Your assignment:
Using only the entries below, copy exactly the lines that begin at the one with "This screenshot has height=465, width=1000." and end at the one with "Task: Click the 启动 launcher button", both included. Drop the pictures.

╭─ Dataset

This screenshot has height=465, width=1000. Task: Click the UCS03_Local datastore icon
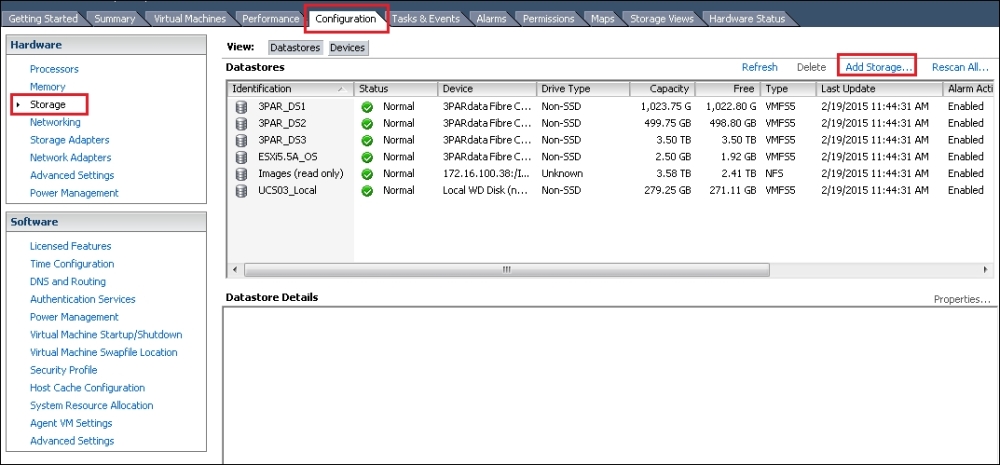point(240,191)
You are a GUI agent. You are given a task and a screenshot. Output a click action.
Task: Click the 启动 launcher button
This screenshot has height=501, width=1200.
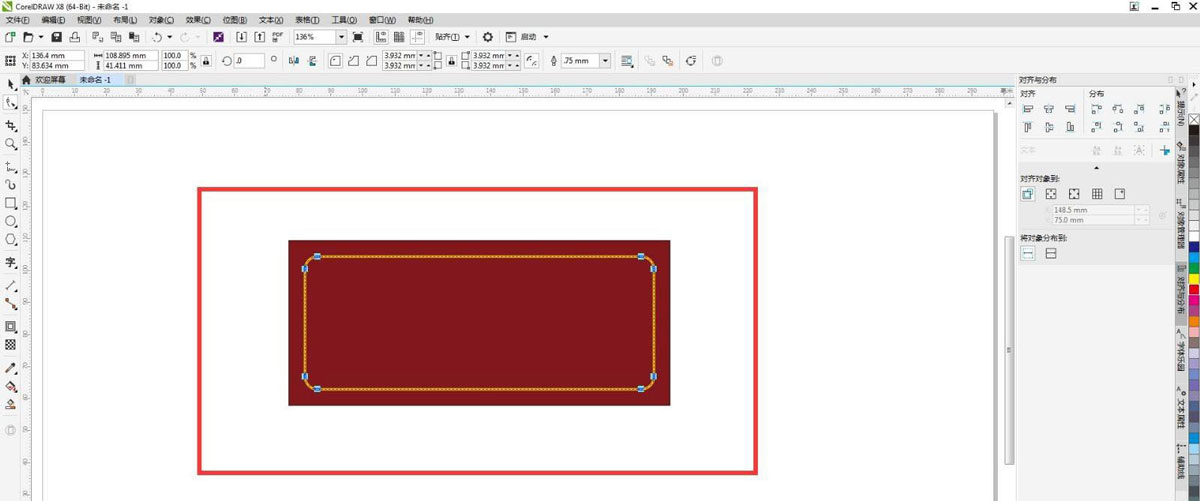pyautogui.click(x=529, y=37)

╰─
╭─ Dataset

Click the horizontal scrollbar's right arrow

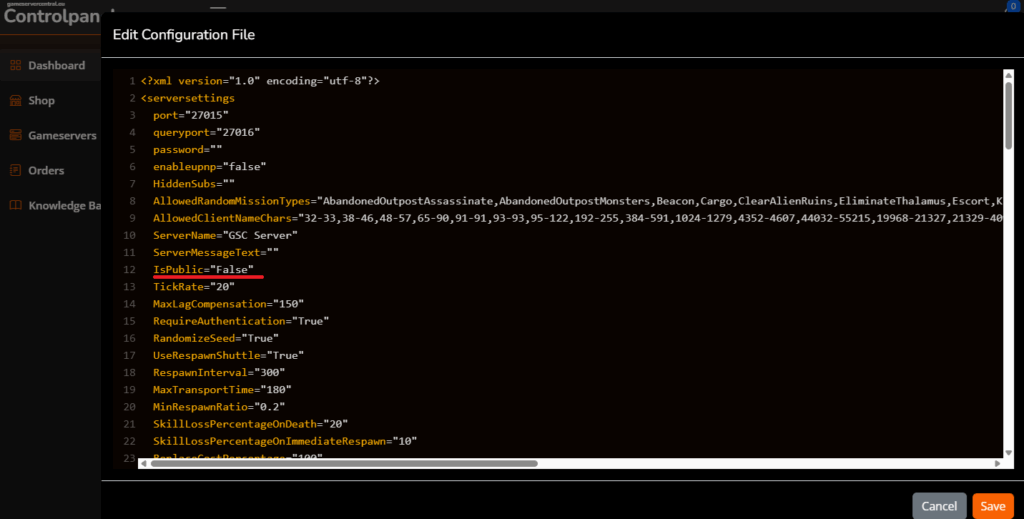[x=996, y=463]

╰─

Response to the task:
This screenshot has height=465, width=1000. Task: Click the UCS03_Local datastore icon
point(240,191)
You are a GUI agent. You are given a task and a screenshot. Output a click action.
Task: Click the 启动 launcher button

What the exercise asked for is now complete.